一、 显示执行计划
pg中explain命令格式如下
explain [options] sql语句
例如
explain select * from test;
explain (format xml) select * from test;
explain (analyze true,buffers true) select * from test;
options可选项如下:
- ANALYZE(默认FALSE):实际执行sql,显示真实的执行计划及返回行数
- VERBOSE(默认FALSE):显示附加信息,如计划树中每个节点输出的各个列、表和函数的SCHEMA 信息,表达式中列所属表的别名,被触发的触发器名(如果有用到)等
- COSTS(默认TRUE):显示每个计划启动成本、总成本、预估长度及每行宽度
- BUFFERS(默认FALSE):显示缓冲区使用信息,只能与ANALYZE一起使用。缓冲区信息包括共享块(常规表或者索引块)、本地块(临时表或者索引块)和临时块(排序或者哈希等涉及到的短期存在的数据块)的命中块数,更新块数,挤出块数。
- TIMING(默认TRUE):显示每个计划节点的实际启动时间和总执行时间,只能与ANALYZE一起使用。对于一些系统来说,获取系统时间需要比较大的代价,如果只需要准确返回行数,而不需要准确的时间,可以把该参数关闭。
- SUMMARY(默认FALSE):会在查询计划后面输出总结信息,例如查询计划生成的时间和查询执行的时间。当启用ANALYZE 时,默认TRUE。

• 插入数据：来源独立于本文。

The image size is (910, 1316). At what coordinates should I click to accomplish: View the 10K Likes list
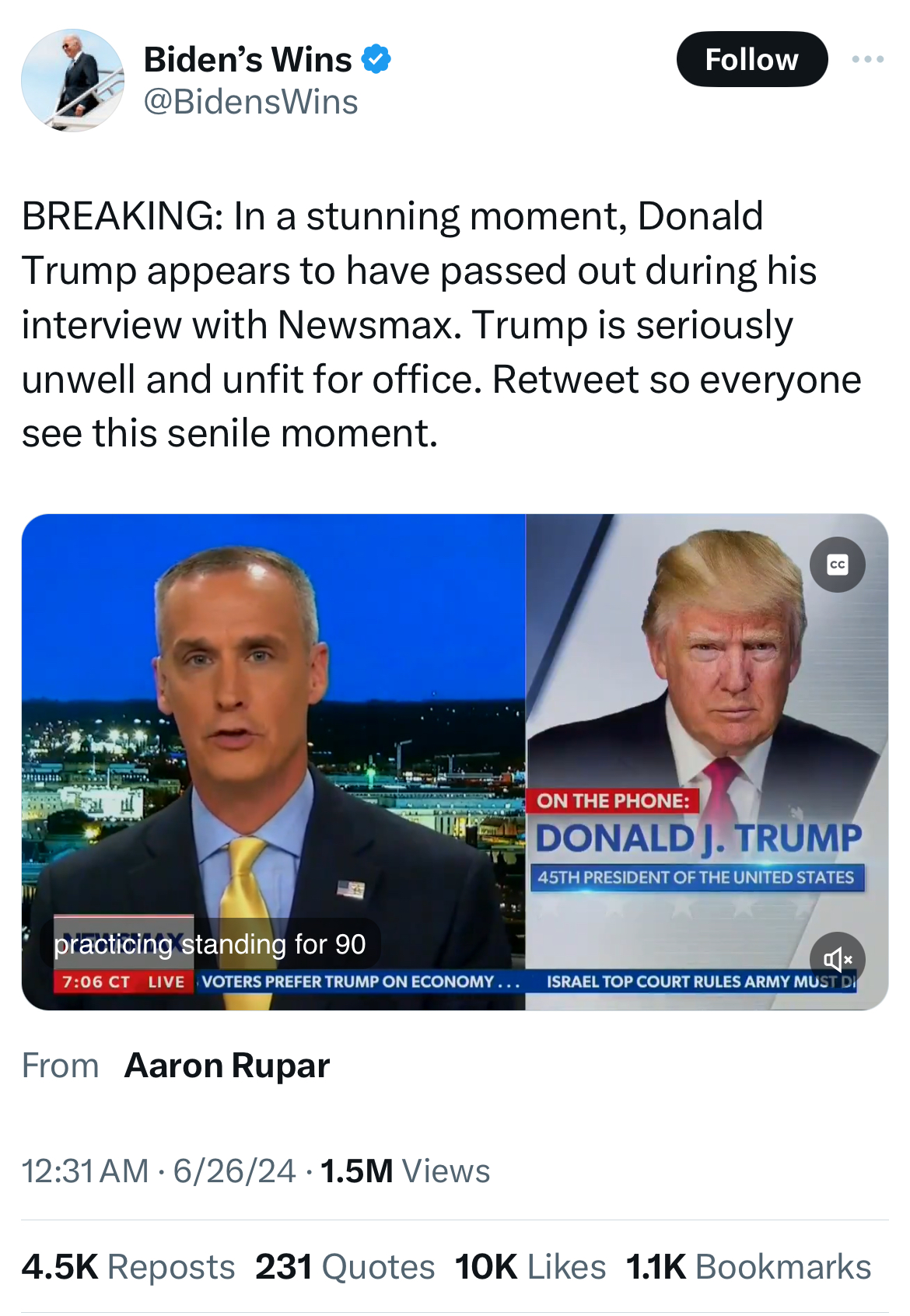(530, 1267)
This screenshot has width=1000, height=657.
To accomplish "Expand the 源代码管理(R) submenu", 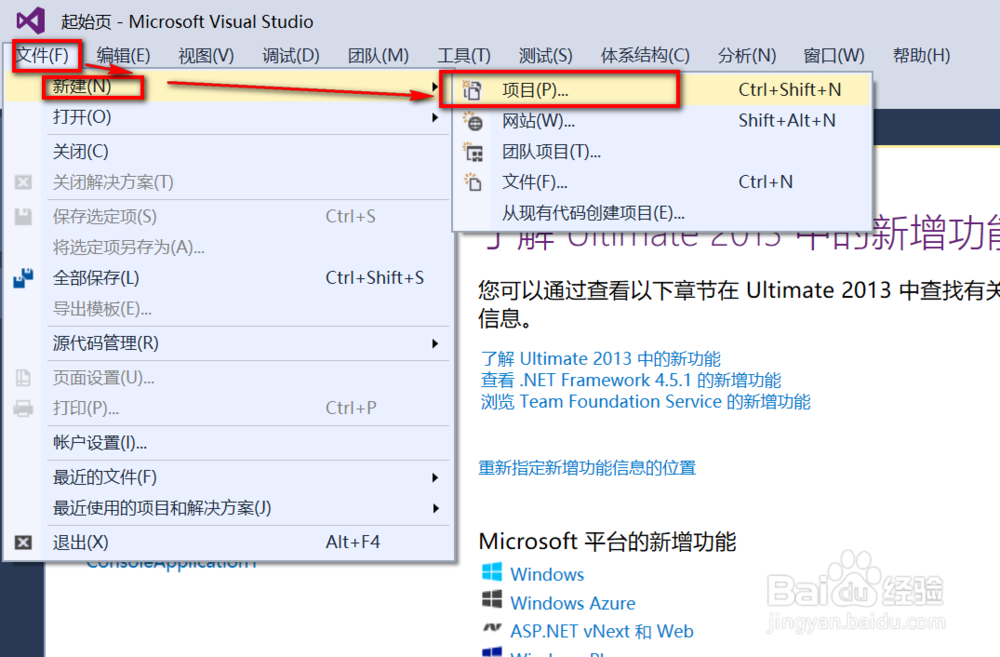I will pyautogui.click(x=435, y=345).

- FORMAT {TEXT | XML | JSON | YAML} (默认TEXT):指定输出格式
如果要分析慢SQL到底慢在哪里,使用 explain (analyze,verbose,timing,costs,buffers,timing) SQL;
就可以,再加上一些开关,可以看到更加详细的信息。
--开关, 当前会话生效,打印更加详细的信息
set client_min_messages=debug5;
set log_checkpoints = on;
set log_error_verbosity = verbose ;
set log_lock_waits = on;
set log_replication_commands = off;
set log_temp_files = 0;
set track_activities = on;
set track_counts = on;
set track_io_timing = on;
set track_functions = 'all';
set trace_sort=on;
set log_statement_stats = off;
set log_parser_stats = on;
set log_planner_stats = on;
set log_executor_stats = on;
set log_autovacuum_min_duration=0;
set deadlock_timeout = '1s';
set debug_print_parse = off;
set debug_print_rewritten = off;
set debug_print_plan = off;
set debug_pretty_print = on;
--例如
explain (analyze,verbose,timing,costs,buffers) select count(*),relkind from pg_class group by relkind order by count(*) desc limit 1;
二、 执行计划解释
1. 执行计划含义
EXPLAIN SELECT * FROM tenk1;
QUERY PLAN
-------------------------------------------------------------
Seq Scan on tenk1 (cost=0.00..458.00 rows=10000 width=244)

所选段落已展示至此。